_Quoted text:_
──────────
During the hearing, Trooper Sutton testified regarding his cruiser video that captured the lane change. Trooper Sutton explained the pickup left an unsafe distance in front of the semitruck after the pickup's lane change because:

Specifically, the first 32-seconds of the video file labeled “NSP978Front47701122023083057.mp4” contained within Ex. 1.1.

At 75 mile an hour, a motor vehicle's traveling approximately 110 feet a second. Most commercial motor vehicles in the state of Nebraska on large interstate systems are governed at 64 to 65 miles per hour meaning that a commercial motor vehicle is traveling at approximately 95 feet a second. That distance from the back of that vehicle to the front of that commercial motor vehicle is less than 95 feet.
(TR. 51).

Trooper Sutton testified regarding the traffic offense of improper passing in the same direction. He explained it involves “overtaking a vehicle on a . . . one-way, two lanes [highway], such as the interstate where you're overtaking a vehicle on the left and merging back into the original lane, which would be the right lane, the driving lane.” Trooper Sutton says what he “most often see[s] is vehicles merging quickly in front of other vehicles,” and it becomes a violation “when a vehicle merges in front of another vehicle at a[n] unsafe and close distance causing the vehicle into the rear to be following at a close and unsafe distance.” Trooper Sutton testified the “rule of thumb” for an “unsafe distance” is two seconds, but his “personal thought” is that the distance “should be a truck tractor-trailer,” i.e., “no less than one commercial motor vehicle.” He testified he has conducted over one hundred traffic stops involving this infraction. (TR. 31-33). Trooper Sutton testified other factors that contribute to unsafe passing include a failure to signal, weather conditions, and the types of vehicle involved. For example, Trooper Sutton testified that a commercial motor vehicle like a semitruck trailer have larger blind spots due to the height and vision obstructions in the cab, and testified to his experience in personally observing a semitruck's limited visibility from the driver's seat. Additionally, Trooper Sutton testified it takes longer for a loaded commercial motor vehicle to come to a stop due to its weight. (TR. 34-35). Trooper Sutton testified he had been involved in “a lot” of investigations of traffic accidents involving semitrucks that were cut off by motorists due to improper lane changes. (TR. 36-37).

Trooper Sutton caught up to the pickup and initiated a traffic stop near mile marker 326 for the improper lane change at approximately 8:33 a.m. (TR. 45-46). Trooper Sutton testified he waited to initiate the stop due to his location because if he had activated his lights immediately, he would have been next to a guardrail on a bridge. Instead, Trooper Sutton believed it would be safer to wait until he was over the hill into a flat spot where approaching traffic could see his vehicle. (TR. 45, 52; Ex. 1.1 at 00:32-1:46). Trooper Sutton called in a registration check on the pickup and informed dispatch he was conducting a traffic stop. (TR. 52; Ex. 1.1 at 1:46-2:14).
──────────
_Required actions:_
1. In the testimony excerpt, near what mile marker did Trooper Sutton start the traffic stop?
2. Reproduce the testimony excerpt from "At 75 mile an" to "than 95 feet.".
──────────
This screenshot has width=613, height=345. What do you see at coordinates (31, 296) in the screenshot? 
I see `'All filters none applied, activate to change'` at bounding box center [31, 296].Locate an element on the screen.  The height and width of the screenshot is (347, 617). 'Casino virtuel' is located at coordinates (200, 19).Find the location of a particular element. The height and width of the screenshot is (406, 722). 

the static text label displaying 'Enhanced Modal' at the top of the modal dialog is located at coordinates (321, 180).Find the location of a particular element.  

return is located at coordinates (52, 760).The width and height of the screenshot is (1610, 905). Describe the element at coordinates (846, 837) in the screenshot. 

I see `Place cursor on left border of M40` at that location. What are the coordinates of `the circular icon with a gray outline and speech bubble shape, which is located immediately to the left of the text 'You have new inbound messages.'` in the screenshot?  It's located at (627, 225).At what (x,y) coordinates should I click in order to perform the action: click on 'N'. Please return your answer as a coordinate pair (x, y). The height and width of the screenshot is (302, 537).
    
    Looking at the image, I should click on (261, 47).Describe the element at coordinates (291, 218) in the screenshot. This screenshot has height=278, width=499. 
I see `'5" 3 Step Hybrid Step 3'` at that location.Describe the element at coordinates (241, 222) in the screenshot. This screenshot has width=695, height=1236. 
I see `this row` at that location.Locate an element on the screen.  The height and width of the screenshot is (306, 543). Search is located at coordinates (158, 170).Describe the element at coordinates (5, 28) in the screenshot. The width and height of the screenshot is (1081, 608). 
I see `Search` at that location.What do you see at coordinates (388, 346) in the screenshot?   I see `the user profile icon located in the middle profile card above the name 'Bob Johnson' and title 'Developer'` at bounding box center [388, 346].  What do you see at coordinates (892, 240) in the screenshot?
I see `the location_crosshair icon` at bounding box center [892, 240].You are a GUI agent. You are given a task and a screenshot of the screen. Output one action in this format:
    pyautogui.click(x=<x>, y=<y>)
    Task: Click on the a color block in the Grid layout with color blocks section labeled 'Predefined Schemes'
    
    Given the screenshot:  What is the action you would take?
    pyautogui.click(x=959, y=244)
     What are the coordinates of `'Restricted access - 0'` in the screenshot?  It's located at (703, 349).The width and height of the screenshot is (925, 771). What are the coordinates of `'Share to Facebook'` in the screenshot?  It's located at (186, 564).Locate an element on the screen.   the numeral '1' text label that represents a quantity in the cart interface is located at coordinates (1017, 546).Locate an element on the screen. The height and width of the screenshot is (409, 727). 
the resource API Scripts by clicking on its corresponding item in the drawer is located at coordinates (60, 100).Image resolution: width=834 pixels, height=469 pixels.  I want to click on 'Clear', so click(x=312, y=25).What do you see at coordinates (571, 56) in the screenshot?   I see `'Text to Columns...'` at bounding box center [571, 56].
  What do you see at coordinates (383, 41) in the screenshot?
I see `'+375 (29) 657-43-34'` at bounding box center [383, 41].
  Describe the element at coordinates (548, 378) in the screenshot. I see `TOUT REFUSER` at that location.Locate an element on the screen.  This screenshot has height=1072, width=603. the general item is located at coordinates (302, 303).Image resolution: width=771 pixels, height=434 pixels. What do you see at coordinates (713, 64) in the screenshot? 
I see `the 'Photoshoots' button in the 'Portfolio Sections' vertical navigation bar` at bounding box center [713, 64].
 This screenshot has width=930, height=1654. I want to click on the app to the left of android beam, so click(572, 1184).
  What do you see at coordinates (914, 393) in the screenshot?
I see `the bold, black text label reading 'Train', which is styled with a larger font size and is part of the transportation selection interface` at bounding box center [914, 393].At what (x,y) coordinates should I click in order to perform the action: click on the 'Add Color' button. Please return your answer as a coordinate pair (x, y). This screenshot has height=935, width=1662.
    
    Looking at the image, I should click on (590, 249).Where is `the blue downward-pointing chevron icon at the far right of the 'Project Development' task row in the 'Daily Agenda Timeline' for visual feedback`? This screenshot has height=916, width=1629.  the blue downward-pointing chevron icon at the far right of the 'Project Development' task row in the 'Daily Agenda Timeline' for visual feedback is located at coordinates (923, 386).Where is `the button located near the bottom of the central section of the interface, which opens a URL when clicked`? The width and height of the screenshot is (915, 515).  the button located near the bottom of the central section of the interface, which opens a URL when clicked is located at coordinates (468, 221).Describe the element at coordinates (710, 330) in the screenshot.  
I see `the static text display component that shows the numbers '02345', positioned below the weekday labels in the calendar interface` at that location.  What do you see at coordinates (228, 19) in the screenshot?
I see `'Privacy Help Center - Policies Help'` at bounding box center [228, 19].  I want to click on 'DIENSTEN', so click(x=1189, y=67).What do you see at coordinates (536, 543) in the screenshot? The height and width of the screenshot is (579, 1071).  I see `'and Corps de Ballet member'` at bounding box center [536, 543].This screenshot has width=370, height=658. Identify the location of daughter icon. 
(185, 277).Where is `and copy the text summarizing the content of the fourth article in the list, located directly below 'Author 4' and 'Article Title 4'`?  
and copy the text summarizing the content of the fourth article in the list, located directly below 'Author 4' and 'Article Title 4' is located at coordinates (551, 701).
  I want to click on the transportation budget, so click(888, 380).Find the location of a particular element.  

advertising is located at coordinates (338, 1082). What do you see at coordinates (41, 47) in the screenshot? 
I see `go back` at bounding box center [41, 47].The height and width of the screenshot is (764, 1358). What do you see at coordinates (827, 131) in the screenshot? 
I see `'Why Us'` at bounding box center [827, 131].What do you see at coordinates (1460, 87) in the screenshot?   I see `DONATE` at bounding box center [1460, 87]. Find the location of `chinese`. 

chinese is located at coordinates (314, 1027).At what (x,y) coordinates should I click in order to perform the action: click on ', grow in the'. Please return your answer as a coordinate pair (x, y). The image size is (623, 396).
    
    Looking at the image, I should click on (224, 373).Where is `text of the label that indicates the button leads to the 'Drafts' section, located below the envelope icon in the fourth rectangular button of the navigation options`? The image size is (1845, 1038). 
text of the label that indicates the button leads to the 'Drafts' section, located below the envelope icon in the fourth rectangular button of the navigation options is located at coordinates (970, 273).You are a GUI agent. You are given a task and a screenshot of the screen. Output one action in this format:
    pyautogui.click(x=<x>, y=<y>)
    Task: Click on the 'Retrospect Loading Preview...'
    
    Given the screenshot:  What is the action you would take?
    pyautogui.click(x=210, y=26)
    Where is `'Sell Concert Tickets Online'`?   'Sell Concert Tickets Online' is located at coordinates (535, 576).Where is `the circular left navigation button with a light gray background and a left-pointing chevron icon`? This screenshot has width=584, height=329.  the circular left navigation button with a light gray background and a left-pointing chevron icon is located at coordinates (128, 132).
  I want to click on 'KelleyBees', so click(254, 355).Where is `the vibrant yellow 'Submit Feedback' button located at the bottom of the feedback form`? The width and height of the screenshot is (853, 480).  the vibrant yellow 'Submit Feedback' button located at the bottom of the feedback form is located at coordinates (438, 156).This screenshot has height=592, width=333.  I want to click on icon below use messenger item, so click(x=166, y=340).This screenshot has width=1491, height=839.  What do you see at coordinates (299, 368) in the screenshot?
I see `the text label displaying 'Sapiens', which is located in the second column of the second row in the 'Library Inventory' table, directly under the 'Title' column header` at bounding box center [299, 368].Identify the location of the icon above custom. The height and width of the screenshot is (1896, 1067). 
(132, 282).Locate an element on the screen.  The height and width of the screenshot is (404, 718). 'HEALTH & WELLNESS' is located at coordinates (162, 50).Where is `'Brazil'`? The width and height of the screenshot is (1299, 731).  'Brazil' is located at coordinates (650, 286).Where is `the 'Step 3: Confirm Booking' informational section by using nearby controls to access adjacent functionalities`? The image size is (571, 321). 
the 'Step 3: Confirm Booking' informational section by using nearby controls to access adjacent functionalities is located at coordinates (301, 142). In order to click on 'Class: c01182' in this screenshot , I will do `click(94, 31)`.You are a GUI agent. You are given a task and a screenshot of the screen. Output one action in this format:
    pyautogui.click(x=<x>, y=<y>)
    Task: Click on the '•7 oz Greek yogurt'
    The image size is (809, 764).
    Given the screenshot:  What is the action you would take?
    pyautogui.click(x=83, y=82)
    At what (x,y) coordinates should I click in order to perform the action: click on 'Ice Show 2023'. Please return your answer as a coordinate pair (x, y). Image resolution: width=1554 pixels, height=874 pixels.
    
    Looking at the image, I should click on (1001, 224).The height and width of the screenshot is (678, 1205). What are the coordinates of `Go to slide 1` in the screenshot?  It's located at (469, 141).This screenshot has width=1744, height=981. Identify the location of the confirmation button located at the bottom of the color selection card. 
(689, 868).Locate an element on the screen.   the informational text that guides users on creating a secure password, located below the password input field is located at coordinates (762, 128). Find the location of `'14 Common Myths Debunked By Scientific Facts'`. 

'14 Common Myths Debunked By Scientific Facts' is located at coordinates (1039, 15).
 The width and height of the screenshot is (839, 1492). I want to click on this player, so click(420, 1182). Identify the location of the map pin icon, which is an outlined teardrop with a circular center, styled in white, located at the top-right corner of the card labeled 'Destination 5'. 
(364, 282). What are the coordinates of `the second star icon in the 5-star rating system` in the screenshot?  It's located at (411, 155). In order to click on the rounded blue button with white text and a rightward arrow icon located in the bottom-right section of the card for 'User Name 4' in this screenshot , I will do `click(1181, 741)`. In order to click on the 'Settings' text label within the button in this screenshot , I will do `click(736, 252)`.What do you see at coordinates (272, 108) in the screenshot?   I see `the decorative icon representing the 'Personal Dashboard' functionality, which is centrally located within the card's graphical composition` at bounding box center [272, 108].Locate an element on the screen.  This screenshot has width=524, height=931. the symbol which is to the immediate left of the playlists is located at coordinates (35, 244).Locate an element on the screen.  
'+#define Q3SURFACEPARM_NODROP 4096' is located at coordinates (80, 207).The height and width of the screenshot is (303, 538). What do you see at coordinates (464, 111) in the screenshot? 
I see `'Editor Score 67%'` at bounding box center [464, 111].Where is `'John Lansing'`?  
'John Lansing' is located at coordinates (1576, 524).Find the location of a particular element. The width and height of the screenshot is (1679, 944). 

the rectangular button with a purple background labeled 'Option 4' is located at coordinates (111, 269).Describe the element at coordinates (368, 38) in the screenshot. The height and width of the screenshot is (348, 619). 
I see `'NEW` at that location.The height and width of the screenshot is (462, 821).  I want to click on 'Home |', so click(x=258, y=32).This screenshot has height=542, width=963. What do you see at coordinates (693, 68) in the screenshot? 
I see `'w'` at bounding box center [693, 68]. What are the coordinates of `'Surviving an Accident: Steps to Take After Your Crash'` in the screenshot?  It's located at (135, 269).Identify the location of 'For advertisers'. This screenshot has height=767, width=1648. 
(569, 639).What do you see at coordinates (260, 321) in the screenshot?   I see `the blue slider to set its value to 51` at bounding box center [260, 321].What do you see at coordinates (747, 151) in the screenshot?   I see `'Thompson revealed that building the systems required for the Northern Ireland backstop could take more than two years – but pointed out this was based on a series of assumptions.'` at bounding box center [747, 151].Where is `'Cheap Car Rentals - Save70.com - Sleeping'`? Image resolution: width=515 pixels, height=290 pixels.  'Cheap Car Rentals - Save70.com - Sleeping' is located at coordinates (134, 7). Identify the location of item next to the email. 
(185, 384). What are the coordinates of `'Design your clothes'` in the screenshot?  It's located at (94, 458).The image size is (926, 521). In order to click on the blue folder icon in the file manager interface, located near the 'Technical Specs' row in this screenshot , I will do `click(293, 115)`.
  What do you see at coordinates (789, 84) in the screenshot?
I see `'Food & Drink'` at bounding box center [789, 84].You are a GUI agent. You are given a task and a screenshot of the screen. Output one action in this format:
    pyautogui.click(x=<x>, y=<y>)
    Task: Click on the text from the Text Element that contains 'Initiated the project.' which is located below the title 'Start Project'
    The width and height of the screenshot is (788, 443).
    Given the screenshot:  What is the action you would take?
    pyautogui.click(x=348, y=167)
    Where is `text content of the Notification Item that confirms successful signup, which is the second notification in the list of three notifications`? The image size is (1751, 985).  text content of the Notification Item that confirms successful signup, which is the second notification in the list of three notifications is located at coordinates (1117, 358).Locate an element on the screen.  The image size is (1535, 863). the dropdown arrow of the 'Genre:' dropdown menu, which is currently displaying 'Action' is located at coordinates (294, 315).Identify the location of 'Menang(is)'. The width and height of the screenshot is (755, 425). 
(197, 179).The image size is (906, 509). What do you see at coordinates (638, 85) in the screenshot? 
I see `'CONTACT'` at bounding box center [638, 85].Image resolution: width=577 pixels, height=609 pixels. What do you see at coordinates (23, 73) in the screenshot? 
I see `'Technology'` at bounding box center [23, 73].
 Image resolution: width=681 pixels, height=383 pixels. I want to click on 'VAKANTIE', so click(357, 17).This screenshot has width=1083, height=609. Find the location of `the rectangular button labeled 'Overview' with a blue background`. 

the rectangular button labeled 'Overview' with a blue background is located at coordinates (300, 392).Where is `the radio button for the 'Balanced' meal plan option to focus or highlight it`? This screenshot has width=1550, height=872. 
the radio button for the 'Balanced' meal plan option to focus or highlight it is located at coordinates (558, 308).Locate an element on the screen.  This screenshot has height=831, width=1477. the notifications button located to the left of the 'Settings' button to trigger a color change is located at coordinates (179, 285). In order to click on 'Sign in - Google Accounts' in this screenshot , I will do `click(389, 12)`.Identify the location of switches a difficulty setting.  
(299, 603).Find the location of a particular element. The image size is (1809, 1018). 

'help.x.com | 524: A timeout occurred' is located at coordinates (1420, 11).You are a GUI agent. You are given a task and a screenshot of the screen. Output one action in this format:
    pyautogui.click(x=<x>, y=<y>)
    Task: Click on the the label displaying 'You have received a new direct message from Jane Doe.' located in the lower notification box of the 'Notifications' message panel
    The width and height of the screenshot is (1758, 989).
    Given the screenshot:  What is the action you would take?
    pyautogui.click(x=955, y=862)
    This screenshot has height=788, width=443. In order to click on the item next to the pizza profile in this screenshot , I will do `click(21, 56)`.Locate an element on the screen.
──────────
_Answers by task:_
1. Near mile marker 326.

2.
At 75 mile an hour, a motor vehicle's traveling approximately 110 feet a second. Most commercial motor vehicles in the state of Nebraska on large interstate systems are governed at 64 to 65 miles per hour meaning that a commercial motor vehicle is traveling at approximately 95 feet a second. That distance from the back of that vehicle to the front of that commercial motor vehicle is less than 95 feet.